エドリックは会社の歴史上最年少のCEOであり、世界最大の財産の相続人であるだけでなく、その素晴らしい外見でも知られていた—そして今日起きたすべてのことで傷つき怒っていたにもかかわらず、彼の強い顎のライン、筋肉質の肩と腕、そして信じられないほどハンサムな顔に気づかずにはいられなかった。

私は彼がもう少しで私をひいてしまうところだったと言おうと口を開いたが、その前に彼は私を上から下まで見て、現金の束を窓から投げ出し、エンジンを唸らせて走り去った。

ウェアコープのCEOであるエドリック・モーガンは、車で私をひきそうになった…そして私があたかも物乞いであるかのようにお金を投げたのだ。

狼人間は本当に傲慢な野郎だった。

私は地面にお金を投げ捨て、立ち上がり、服がどれほど濡れて汚れているかに気づいて心の中で呪った。家に帰って、明日も仕事探しを続けられるように、小銭をかき集めてコインランドリーに持っていかなければならないが、正直なところ今はただ悲しみを紛らわせたかった。

数ブロック歩くと、ようやく静かで良さそうなバーを見つけた。深呼吸して汚れたシャツを整え、ドアを通ってバウンサーに近づいた。

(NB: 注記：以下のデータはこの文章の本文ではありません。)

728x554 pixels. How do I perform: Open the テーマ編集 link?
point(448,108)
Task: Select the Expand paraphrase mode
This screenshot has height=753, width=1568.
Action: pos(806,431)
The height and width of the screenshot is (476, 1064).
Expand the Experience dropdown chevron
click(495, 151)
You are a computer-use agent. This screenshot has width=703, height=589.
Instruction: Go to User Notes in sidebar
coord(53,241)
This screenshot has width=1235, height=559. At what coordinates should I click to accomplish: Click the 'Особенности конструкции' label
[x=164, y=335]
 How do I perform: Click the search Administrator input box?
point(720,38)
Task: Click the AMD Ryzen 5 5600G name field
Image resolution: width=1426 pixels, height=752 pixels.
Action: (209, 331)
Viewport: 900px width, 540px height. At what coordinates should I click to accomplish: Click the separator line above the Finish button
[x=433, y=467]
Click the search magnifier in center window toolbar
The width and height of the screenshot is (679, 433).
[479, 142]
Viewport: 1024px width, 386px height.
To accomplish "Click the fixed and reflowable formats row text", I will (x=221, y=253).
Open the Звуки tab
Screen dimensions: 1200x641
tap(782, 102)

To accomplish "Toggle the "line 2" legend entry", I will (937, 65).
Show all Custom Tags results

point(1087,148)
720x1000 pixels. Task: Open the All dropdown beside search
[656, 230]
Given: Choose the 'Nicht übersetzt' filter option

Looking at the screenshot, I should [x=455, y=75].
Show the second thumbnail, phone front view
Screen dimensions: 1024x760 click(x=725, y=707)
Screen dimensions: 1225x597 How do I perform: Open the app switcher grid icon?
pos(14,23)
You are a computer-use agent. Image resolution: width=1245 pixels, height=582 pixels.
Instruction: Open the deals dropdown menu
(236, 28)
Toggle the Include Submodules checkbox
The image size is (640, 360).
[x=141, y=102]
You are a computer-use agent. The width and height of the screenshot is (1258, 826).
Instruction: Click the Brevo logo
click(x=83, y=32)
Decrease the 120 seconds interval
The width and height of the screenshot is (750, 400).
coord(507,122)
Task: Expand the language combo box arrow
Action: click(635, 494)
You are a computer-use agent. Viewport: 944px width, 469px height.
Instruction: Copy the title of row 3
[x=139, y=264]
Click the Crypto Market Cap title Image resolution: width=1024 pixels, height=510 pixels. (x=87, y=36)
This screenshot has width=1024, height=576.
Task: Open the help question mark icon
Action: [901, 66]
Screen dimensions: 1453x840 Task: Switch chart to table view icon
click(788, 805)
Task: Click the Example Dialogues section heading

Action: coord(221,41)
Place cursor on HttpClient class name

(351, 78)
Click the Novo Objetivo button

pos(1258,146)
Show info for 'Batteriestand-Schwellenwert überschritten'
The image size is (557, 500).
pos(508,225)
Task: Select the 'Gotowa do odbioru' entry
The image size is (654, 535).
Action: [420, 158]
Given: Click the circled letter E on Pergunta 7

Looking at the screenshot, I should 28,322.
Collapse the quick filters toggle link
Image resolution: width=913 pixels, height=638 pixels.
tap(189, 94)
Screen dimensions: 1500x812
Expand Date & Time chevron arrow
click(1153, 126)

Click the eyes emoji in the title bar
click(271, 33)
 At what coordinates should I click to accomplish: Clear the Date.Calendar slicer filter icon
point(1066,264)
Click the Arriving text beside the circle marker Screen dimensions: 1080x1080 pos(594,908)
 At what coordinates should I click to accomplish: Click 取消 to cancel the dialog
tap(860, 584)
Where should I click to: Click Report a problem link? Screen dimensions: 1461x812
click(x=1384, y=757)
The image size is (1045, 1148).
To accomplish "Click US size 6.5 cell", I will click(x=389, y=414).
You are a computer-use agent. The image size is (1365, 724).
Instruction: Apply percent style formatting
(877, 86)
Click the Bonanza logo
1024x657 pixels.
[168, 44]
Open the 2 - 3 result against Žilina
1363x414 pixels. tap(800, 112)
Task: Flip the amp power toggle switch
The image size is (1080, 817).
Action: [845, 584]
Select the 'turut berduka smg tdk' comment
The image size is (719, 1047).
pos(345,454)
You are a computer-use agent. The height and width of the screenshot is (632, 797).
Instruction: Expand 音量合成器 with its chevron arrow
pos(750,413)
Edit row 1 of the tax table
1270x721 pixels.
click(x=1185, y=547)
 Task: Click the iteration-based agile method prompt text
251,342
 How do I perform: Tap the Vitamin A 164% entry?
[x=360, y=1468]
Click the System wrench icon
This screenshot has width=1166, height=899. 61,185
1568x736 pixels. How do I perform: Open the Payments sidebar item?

バウンサーは私を見て目を細め、上から下まで見て、汚れた外見を確認し、私の前の空気を嗅いだ。

「メンバーのエスコートなしの人間は入場禁止だ」彼は腕を組んで唸った。

私は眉をひそめた。「メンバー?」私は尋ねた。「私は支払いをする客よ。一杯飲ませてよ」

バウンサーは首を振り、まるで私が迷惑であるかのように、ドアの方へ追い出し始めた。

「これって合法なの?」私は声を上げた。「こんな風に人間を差別することなんてできないはず!私のお金は価値がないの、ただ私が—」

「彼女は私と一緒だ」突然、背後から厳しくはっきりとした声が聞こえた。

バウンサーと私は二人とも顔を上げ、階段に立っているスーツ姿の男性を見た。

エドリック・モーガンだった。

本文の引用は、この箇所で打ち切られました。